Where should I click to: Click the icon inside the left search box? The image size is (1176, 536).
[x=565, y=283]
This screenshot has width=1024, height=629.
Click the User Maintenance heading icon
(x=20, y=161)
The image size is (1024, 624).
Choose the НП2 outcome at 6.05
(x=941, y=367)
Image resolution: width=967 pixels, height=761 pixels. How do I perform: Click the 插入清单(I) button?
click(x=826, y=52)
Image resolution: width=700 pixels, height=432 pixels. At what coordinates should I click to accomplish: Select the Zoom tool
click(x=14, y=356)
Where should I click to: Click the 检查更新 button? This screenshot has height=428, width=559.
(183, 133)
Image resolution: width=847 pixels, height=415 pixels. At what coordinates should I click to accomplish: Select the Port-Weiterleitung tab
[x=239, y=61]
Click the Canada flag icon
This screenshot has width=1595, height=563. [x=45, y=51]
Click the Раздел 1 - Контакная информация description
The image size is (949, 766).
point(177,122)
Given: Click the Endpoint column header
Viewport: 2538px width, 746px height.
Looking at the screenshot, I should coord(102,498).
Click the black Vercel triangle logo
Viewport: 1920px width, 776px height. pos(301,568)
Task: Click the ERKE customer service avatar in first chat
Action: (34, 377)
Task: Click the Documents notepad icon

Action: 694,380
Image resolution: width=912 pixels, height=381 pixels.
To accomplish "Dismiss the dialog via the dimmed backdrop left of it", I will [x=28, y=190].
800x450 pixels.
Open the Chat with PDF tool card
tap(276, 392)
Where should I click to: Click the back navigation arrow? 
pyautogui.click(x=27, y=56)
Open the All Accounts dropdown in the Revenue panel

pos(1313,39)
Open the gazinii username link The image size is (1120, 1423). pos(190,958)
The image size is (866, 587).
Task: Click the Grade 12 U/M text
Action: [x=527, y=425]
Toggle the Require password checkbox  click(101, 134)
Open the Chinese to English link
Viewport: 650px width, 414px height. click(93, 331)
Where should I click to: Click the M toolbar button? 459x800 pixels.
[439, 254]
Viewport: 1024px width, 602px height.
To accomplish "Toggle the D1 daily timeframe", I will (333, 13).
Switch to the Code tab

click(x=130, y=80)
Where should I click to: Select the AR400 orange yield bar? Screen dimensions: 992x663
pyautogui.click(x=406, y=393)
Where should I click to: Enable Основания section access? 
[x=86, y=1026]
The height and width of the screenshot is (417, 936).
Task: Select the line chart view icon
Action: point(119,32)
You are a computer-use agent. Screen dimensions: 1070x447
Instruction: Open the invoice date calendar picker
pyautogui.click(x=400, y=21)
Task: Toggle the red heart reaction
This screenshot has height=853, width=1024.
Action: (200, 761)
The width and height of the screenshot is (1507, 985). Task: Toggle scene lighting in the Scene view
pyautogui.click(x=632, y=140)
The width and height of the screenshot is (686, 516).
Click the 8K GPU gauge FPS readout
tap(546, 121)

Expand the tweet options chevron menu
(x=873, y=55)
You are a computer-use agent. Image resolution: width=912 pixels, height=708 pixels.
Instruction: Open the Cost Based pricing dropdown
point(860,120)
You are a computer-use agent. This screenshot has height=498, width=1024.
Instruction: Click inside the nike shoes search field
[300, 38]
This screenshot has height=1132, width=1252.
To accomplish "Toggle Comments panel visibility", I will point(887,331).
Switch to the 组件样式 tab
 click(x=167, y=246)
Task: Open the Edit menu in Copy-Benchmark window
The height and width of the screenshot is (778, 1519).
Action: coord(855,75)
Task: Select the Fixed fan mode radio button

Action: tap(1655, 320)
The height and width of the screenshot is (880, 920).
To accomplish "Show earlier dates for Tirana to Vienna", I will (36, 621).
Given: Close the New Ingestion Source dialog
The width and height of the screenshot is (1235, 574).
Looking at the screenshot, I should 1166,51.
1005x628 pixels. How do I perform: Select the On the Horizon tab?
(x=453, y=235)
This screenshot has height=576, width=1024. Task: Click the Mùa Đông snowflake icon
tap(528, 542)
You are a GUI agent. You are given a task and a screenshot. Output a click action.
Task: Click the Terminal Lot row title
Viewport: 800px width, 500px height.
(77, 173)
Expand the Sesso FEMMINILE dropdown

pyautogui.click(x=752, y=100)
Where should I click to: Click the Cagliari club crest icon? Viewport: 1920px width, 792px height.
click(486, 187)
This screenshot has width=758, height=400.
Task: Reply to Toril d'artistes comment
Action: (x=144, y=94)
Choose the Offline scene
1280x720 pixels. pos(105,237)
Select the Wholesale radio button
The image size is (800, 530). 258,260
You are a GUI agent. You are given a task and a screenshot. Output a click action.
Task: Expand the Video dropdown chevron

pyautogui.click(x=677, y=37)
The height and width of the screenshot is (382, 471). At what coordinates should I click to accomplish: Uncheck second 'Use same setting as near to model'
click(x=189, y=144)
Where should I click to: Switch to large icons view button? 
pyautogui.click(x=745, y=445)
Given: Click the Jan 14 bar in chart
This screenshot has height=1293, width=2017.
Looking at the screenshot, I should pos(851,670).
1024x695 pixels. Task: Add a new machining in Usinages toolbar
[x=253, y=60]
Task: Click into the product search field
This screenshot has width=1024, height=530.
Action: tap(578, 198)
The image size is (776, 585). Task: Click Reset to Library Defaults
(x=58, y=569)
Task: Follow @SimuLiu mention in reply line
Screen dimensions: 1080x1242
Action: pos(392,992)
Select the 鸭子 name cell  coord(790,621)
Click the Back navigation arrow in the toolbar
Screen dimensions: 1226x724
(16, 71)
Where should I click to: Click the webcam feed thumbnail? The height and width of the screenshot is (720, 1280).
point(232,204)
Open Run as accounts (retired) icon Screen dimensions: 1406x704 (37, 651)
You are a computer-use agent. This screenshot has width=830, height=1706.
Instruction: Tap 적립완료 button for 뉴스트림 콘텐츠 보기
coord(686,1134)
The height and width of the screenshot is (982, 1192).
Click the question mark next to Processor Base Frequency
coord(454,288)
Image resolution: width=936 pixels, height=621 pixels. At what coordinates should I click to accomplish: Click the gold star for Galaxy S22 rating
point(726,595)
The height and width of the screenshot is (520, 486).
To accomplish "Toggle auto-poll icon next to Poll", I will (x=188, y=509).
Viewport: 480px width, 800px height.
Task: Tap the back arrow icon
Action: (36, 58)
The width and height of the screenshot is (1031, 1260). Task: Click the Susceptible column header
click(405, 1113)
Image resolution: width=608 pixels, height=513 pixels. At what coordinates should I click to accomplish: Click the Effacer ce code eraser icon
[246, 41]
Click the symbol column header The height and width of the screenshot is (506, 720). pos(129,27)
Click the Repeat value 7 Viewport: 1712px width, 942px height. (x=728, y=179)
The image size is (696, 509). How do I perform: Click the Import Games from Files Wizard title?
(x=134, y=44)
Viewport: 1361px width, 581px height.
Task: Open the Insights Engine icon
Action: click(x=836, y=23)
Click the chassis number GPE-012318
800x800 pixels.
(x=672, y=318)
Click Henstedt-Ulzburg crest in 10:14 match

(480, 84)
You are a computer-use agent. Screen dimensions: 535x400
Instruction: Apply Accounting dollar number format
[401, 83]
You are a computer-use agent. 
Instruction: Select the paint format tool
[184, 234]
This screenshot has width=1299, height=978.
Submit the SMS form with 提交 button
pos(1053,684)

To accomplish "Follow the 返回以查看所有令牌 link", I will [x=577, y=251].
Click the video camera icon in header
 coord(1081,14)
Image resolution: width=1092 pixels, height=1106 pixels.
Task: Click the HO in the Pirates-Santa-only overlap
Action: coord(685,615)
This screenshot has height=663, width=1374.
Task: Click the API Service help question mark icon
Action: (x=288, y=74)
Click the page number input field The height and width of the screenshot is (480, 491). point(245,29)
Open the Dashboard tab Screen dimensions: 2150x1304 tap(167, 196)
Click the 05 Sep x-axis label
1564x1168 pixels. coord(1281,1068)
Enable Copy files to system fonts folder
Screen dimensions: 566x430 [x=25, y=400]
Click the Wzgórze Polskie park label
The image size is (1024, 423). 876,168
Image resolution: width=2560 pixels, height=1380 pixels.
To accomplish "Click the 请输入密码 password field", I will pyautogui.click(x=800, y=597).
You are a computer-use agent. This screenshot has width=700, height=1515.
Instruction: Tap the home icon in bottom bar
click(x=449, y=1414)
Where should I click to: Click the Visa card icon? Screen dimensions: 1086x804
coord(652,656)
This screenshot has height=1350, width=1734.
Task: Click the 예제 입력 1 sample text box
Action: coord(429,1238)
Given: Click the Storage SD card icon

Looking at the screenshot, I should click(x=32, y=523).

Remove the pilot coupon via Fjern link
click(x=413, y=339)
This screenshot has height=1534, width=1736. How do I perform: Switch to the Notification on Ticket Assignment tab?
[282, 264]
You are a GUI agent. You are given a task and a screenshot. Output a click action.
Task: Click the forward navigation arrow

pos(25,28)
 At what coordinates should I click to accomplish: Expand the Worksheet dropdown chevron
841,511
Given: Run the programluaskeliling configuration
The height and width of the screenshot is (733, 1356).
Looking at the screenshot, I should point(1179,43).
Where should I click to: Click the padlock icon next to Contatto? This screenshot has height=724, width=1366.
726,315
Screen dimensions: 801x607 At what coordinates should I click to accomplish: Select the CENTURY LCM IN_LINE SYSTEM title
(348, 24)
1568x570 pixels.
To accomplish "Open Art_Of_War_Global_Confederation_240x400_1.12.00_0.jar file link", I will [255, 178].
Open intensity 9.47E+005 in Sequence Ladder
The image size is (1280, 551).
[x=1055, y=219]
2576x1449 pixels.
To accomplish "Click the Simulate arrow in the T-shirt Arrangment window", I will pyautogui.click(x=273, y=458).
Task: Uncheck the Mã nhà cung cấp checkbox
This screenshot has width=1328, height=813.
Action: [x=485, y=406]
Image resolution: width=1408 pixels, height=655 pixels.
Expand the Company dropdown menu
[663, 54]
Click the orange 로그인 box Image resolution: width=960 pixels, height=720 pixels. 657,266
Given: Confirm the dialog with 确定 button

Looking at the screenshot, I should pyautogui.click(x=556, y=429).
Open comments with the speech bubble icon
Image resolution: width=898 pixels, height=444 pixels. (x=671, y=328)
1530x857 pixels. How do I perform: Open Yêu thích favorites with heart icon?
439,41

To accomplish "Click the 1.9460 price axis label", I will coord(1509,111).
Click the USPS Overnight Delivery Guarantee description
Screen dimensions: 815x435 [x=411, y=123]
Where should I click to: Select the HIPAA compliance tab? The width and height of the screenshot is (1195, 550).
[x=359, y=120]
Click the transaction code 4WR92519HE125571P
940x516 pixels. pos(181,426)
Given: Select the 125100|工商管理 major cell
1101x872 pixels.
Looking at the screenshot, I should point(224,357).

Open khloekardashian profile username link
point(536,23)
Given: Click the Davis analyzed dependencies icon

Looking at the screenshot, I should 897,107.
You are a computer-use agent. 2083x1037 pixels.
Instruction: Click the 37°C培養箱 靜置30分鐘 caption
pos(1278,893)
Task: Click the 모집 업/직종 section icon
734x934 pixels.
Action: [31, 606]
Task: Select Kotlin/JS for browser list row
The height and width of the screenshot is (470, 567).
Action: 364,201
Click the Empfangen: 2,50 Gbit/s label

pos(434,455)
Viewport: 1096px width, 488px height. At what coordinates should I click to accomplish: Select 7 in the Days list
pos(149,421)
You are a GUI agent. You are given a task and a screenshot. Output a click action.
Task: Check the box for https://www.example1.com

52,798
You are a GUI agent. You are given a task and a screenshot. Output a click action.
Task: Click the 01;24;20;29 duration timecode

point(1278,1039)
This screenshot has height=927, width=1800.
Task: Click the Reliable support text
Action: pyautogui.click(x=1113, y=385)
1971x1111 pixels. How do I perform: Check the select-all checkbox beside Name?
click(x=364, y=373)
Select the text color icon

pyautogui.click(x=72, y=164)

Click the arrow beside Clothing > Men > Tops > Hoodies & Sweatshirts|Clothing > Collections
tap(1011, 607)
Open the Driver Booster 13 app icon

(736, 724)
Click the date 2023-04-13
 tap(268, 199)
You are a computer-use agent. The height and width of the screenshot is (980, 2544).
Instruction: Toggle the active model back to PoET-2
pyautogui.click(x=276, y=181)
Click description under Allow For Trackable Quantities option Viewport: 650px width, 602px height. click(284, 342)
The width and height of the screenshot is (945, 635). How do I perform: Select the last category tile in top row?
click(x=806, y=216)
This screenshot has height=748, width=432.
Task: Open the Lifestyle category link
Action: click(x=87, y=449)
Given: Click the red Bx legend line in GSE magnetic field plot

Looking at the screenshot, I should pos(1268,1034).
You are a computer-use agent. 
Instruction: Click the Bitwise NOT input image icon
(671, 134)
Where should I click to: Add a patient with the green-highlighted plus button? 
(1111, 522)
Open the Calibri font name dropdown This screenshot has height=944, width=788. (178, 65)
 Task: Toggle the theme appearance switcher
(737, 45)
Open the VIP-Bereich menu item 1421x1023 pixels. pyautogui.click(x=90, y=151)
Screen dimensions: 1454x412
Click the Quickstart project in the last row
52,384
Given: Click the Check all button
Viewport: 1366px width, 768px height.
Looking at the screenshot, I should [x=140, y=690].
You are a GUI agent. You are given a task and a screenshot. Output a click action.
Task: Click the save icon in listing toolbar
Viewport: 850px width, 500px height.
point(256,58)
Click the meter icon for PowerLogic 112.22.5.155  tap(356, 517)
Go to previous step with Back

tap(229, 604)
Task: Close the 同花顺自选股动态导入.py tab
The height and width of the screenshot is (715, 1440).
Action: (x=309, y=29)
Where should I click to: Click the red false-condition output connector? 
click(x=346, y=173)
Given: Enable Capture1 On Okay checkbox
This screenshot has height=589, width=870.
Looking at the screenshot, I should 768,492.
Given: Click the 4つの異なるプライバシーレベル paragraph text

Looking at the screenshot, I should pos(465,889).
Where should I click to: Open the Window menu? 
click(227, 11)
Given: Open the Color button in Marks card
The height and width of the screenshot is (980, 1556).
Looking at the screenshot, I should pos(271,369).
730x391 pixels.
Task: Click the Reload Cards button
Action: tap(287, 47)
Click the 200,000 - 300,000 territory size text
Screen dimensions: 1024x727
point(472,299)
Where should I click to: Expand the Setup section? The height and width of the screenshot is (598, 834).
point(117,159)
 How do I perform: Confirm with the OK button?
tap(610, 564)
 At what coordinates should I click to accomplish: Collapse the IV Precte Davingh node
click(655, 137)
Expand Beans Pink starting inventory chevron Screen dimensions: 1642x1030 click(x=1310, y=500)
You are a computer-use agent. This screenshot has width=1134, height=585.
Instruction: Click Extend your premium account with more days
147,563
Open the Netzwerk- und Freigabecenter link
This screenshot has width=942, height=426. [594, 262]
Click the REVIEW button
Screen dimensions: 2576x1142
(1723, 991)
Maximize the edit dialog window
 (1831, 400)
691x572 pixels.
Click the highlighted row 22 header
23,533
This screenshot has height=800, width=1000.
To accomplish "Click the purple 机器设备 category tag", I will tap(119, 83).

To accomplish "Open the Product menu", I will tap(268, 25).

###

Can you reproduce everything from the line containing "Given: Click the red" down to the line containing "point(117,159)", swapping "Where should I click to" for "Where do I click to" and leaving everything else unchanged?

Given: Click the red Bx legend line in GSE magnetic field plot

Looking at the screenshot, I should pos(1268,1034).
You are a computer-use agent. 
Instruction: Click the Bitwise NOT input image icon
(671, 134)
Where do I click to: Add a patient with the green-highlighted plus button? 
(1111, 522)
Open the Calibri font name dropdown This screenshot has height=944, width=788. (178, 65)
 Task: Toggle the theme appearance switcher
(737, 45)
Open the VIP-Bereich menu item 1421x1023 pixels. pyautogui.click(x=90, y=151)
Screen dimensions: 1454x412
Click the Quickstart project in the last row
52,384
Given: Click the Check all button
Viewport: 1366px width, 768px height.
Looking at the screenshot, I should [x=140, y=690].
You are a GUI agent. You are given a task and a screenshot. Output a click action.
Task: Click the save icon in listing toolbar
Viewport: 850px width, 500px height.
point(256,58)
Click the meter icon for PowerLogic 112.22.5.155  tap(356, 517)
Go to previous step with Back

tap(229, 604)
Task: Close the 同花顺自选股动态导入.py tab
The height and width of the screenshot is (715, 1440).
Action: (x=309, y=29)
Where do I click to: Click the red false-condition output connector? 
click(x=346, y=173)
Given: Enable Capture1 On Okay checkbox
This screenshot has height=589, width=870.
Looking at the screenshot, I should 768,492.
Given: Click the 4つの異なるプライバシーレベル paragraph text

Looking at the screenshot, I should pos(465,889).
Where do I click to: Open the Window menu? 
click(227, 11)
Given: Open the Color button in Marks card
The height and width of the screenshot is (980, 1556).
Looking at the screenshot, I should pos(271,369).
730x391 pixels.
Task: Click the Reload Cards button
Action: tap(287, 47)
Click the 200,000 - 300,000 territory size text
Screen dimensions: 1024x727
point(472,299)
Where do I click to: Expand the Setup section? The height and width of the screenshot is (598, 834).
point(117,159)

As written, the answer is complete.